§ **What is being asked**
Dropping every picture, set down exactly the lines in the entries below, starting with the line with "The height and width of the screenshot is (783, 800)." and going on through the line with "Task: Click the".
[Record excerpts Boundary: Start]
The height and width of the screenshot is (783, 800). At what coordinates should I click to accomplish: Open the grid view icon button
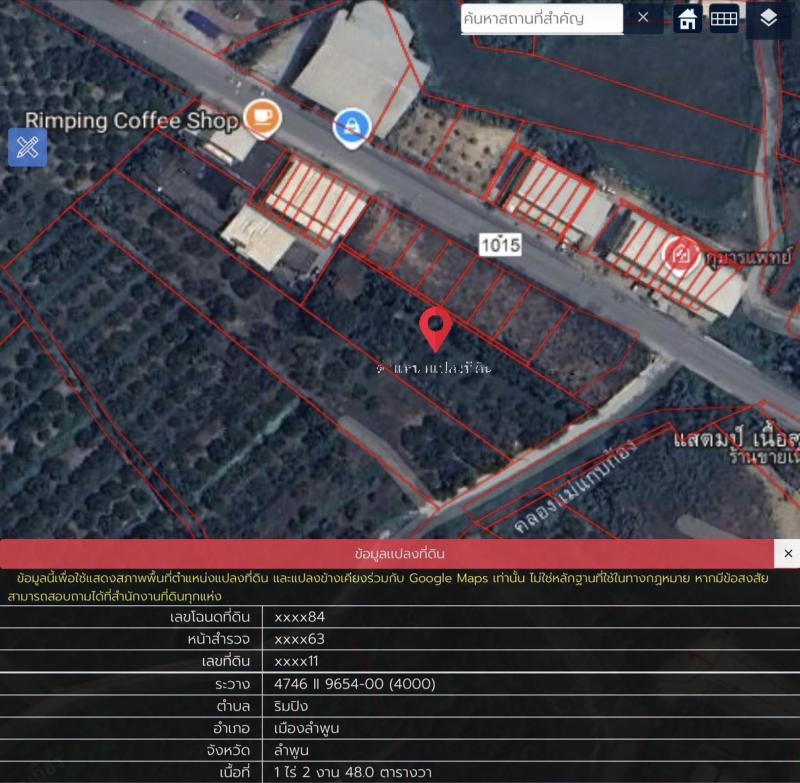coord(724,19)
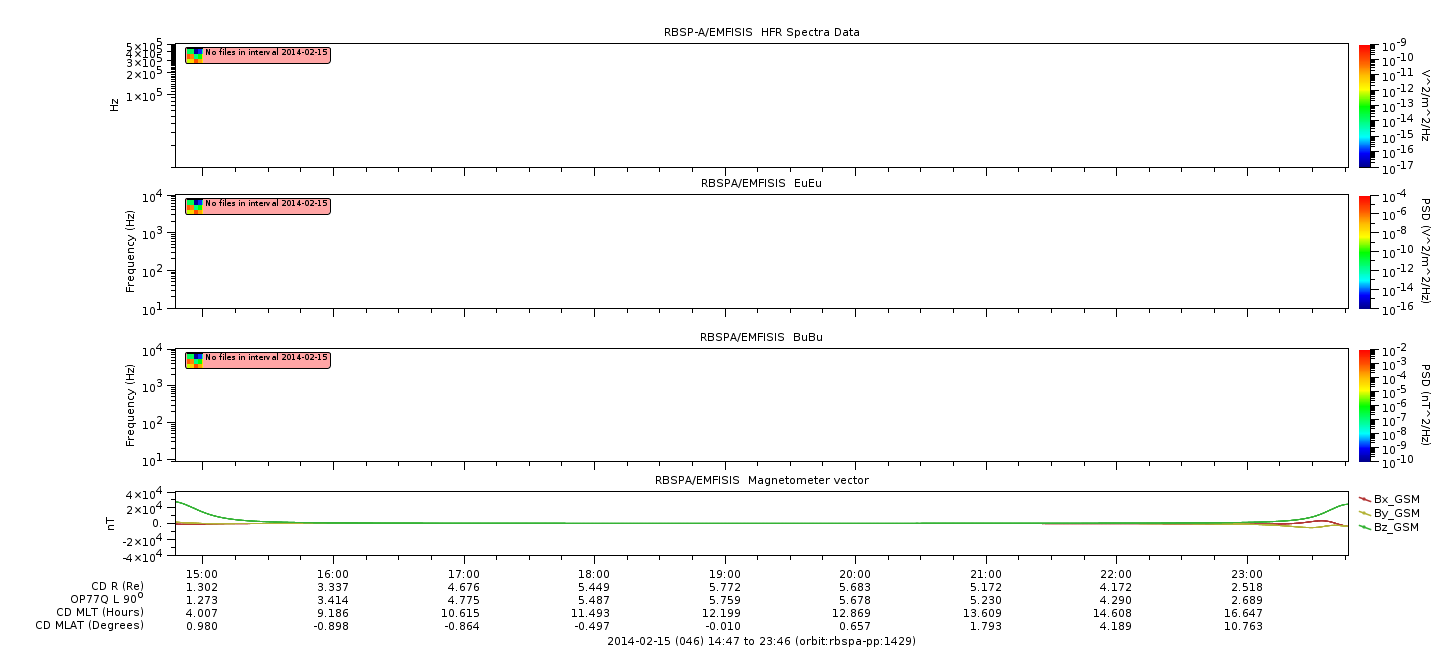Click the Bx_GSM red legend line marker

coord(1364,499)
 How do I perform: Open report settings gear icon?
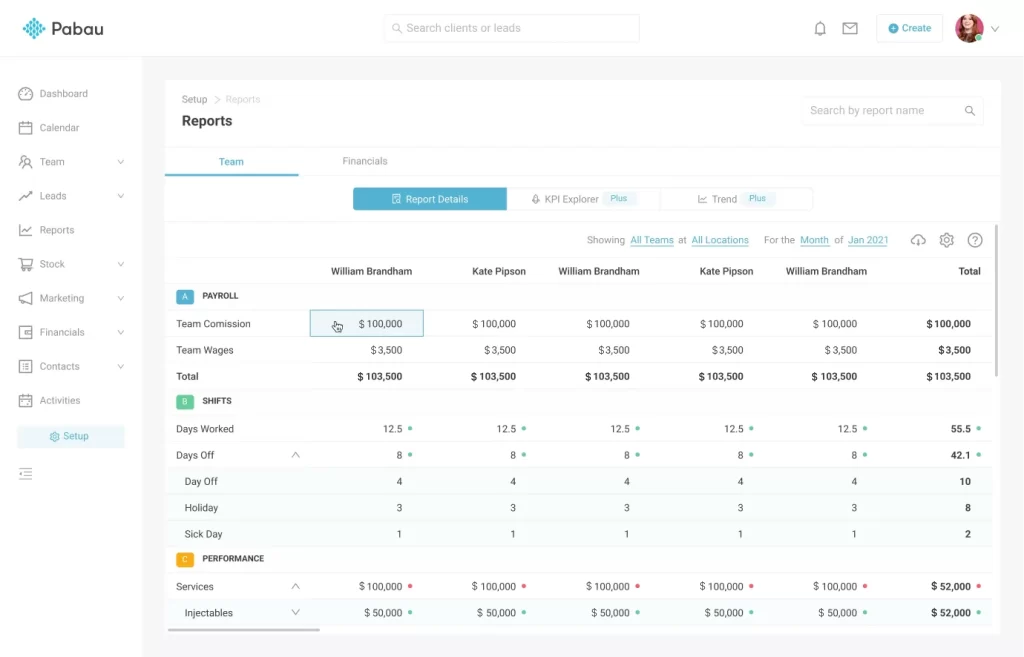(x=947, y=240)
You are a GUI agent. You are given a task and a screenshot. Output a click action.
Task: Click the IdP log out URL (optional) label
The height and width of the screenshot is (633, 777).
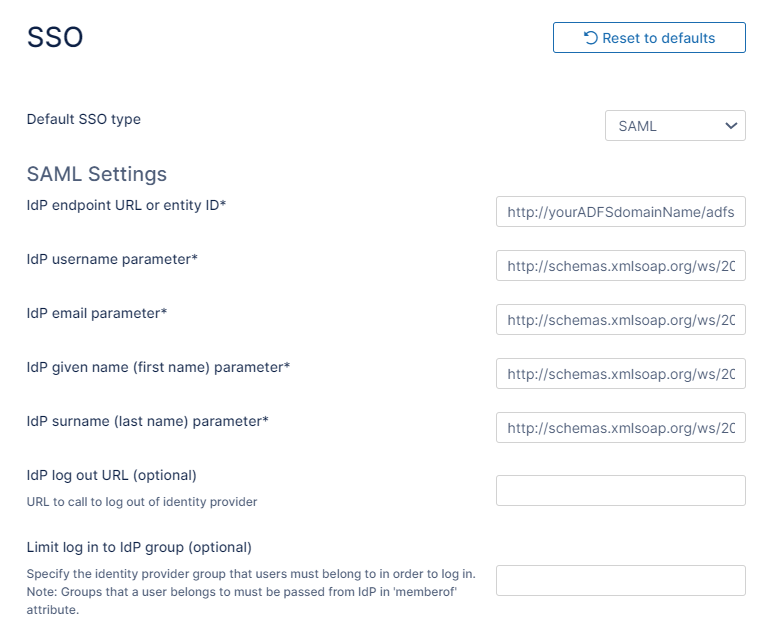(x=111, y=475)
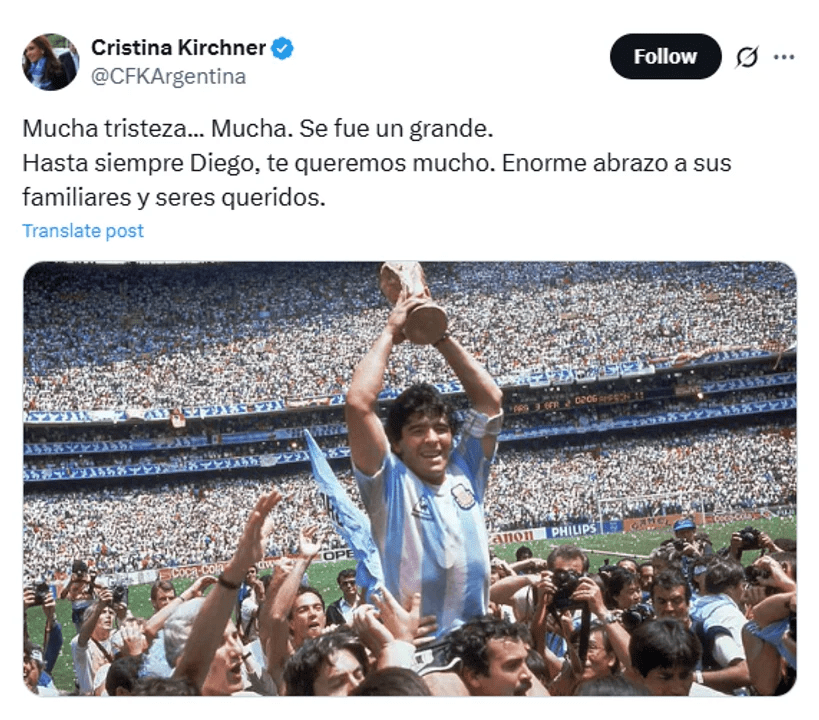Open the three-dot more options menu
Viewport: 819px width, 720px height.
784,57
[Record excerpts Boundary: End]
[Record excerpts Boundary: Start]
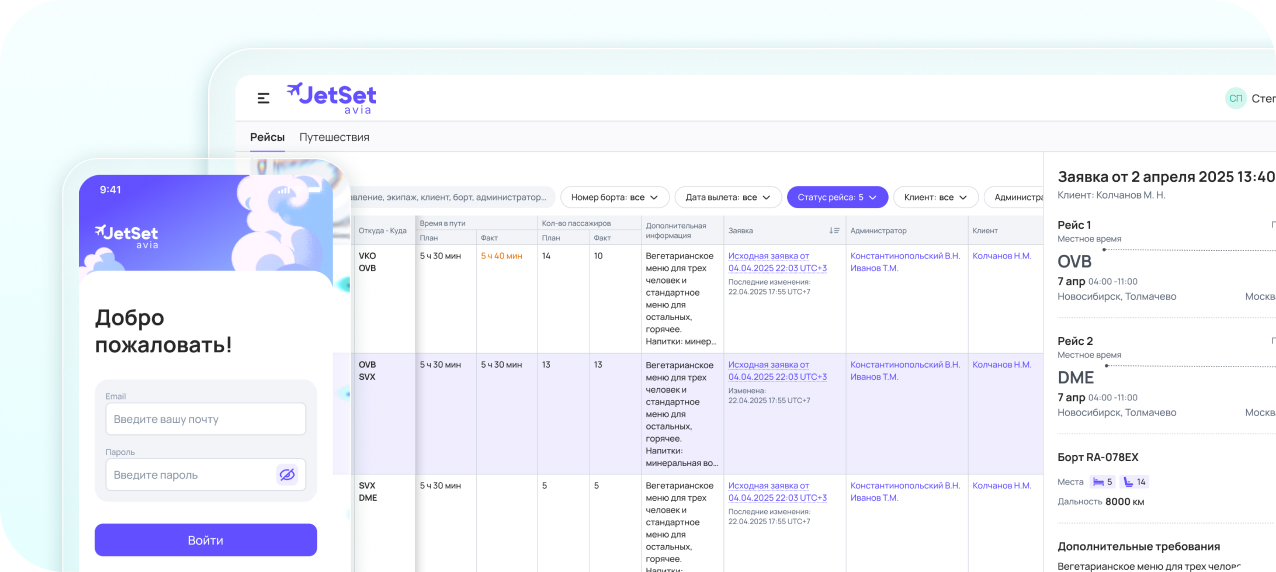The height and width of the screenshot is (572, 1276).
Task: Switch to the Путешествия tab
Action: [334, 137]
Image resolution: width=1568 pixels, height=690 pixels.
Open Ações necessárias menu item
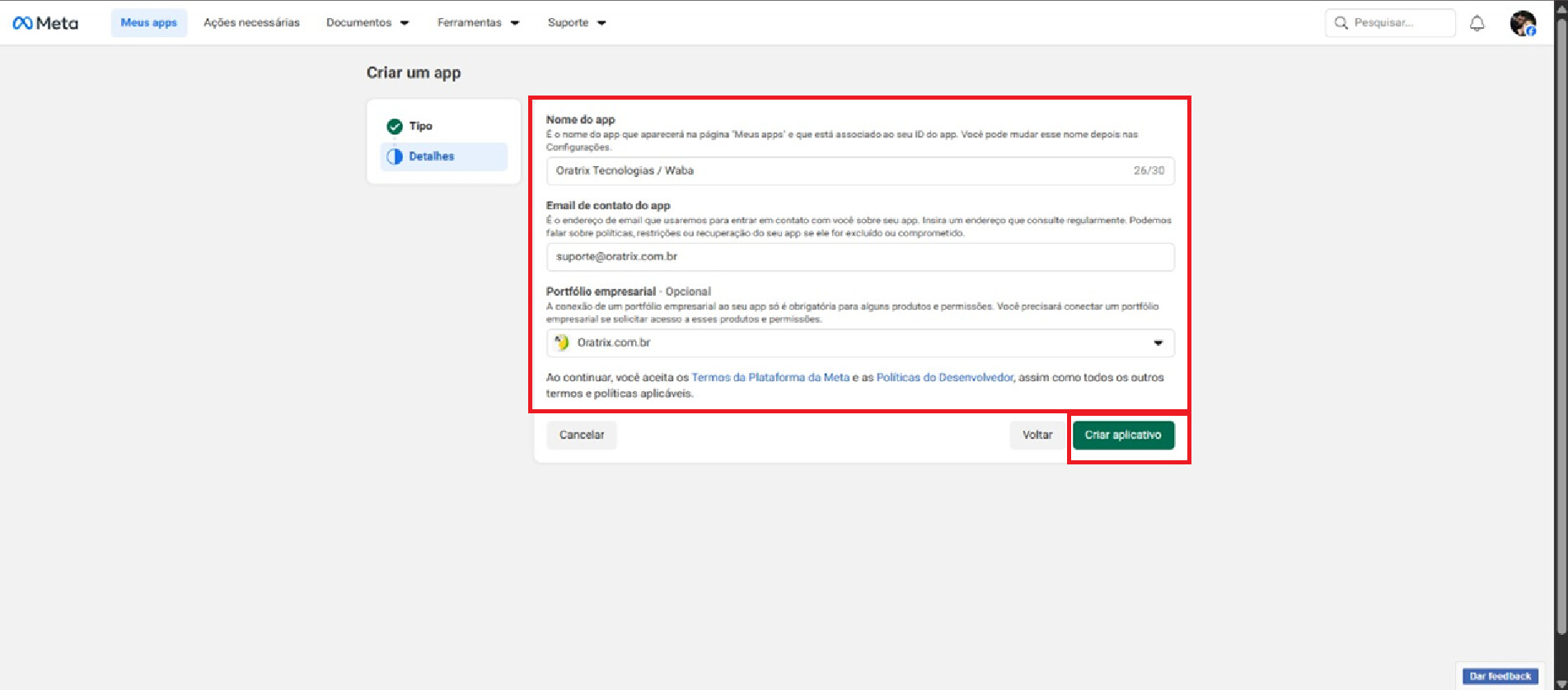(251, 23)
[Record excerpts Boundary: End]
§ **Task answer**
The height and width of the screenshot is (783, 800). At what coordinates should I click to accomplish: Open the grid view icon button
coord(724,19)
Click the Bx_GSM red legend line marker

coord(1364,499)
 How do I perform: Open report settings gear icon?
(x=947, y=240)
You are a GUI agent. You are given a task and a screenshot. Output a click action.
Task: Click the IdP log out URL (optional) label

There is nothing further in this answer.